• I have a what would you do question.

    Asked by StegalMan on Friday, November 15, 2019

    I have a what would you do question.

    I have been done with treatments for a while and things have been going pretty good, just normal side effects that we all learn to live with. On a recent check-up, a couple of tumors were found in my abdomen. The ct scan shows them and the doctors say that they are not a problem, not causing any problems and "could be" fibrous.

    My thinking is that they need to come out. The doctors say that if they are not causing symptoms and don't grow any more that they should stay as the surgery and recovery would be worse than just leaving.

    It's hard for me to agree to something staying inside. Has anyone had anything like this before?

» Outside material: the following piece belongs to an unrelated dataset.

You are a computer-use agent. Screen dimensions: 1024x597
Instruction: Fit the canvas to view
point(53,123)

    7 Answers from the Community

    7 answers
    • Created07's Avatar

      How often does the dr. want to check on them?

      28 days ago
    • GregP_WN's Avatar

      I understand your concerns, I have something similar going on where they can't find a reason for pain that I'm having in my throat. I want answers, we don't have any tumors good or bad to look at and there are no answers yet. I do know that for several types of cancer the plan of wait and watch is common. Don't get too nervous about it until you get more answers.

      28 days ago
    • po18guy's Avatar

      After a relapse, I had about two dozen actual non-Hodgkin's Lymphoma tumors in my abdomen. The spleen and small intestine were also involved. However, none was close enough to the surface to biopsy. So, we waited for more cancer to grow until I had some tumors closer for biopsy. Then, we biopsied and treated. Kinda strange joking about growing more cancer for the sake of medicine.

      Since they have apparently not been biopsied, what you have is masses. What are those masses? It is not good medical practice to flay you open only to find out it was fibroid tissue or necrotic (dying/dead) tissue.

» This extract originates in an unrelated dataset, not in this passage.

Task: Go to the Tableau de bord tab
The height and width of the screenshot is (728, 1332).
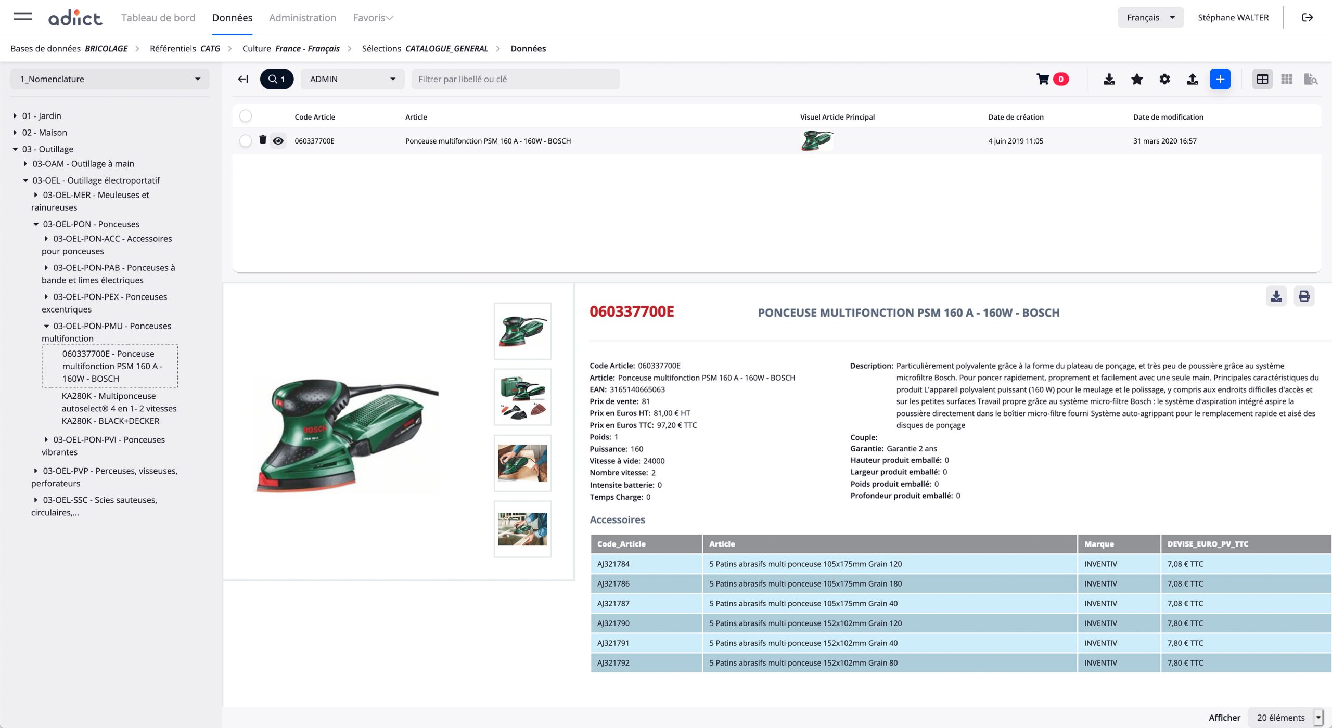Action: 158,18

      The chance of a serious infection is very high in the operating room/hospital environment. Stay out of them if you possibly can.

      28 days ago
    • Bengal's Avatar

      I would want to keep this situation very closely monitored. My mother has a brain tumor; very small, apparently "stable" . She has periodic scans but her doctors say unless it shows signs of growing or otherwise changing it's better to just leave it alone than attempt surgery with all the inherent dangers of that.

      28 days ago
    • JaneA's Avatar

      I would not be comfortable with "could be" fibrous. I would think that any oncologist worth their salt would schedule a PET scan to determine if these are benign or cancerous. On a PET scan, cancerous growths "light up."

      Surgery on benign stuff that isn't growing isn't usually worth the risk. Surgery would require a chemo break which could give your existing cancer a chance to grow.

      Ask about having a PET scan.

      28 days ago
    • Molly72's Avatar

      Stomach surgery can lead into some nasty after-effects. So unless absolutely necessary, please beware.
      I had several stomach cancers & other tummy surgeries which caused a very serious intestinal blockage, treated by having my stomach pumped, which led to an a.fib attack which turned into a heart attack. Almost led to my demise!

      27 days ago
    • LiveWithCancer's Avatar

      Some doctors, like mine, hate PET scans. They show too many false positives for him. I would love to have a PET to see if my stable tumors are just that - stable - or if they are actually scars instead.

      If you're not comfortable with your doctor's decision, I would suggest consulting with another to see if they agree with your doctor's course of (in)action. I know that several years ago, my oncologist (who travels the world discussing lung cancer - he's no dummy) and I disagreed about the course of action for a tumor in my neck. He wanted me to wait around to get into a new clinical trial he had starting and I wanted the thing radiated and done away with.

      I had it radiated. It's a lot easier to be on the outside looking in and making suggestions ... but when you are the one with the tumor ... your outlook can be a little different.

      I've never been sorry that I decided to get the tumor radiated instead of waiting around for a new treatment.

      Good luck! These decisions are never easy.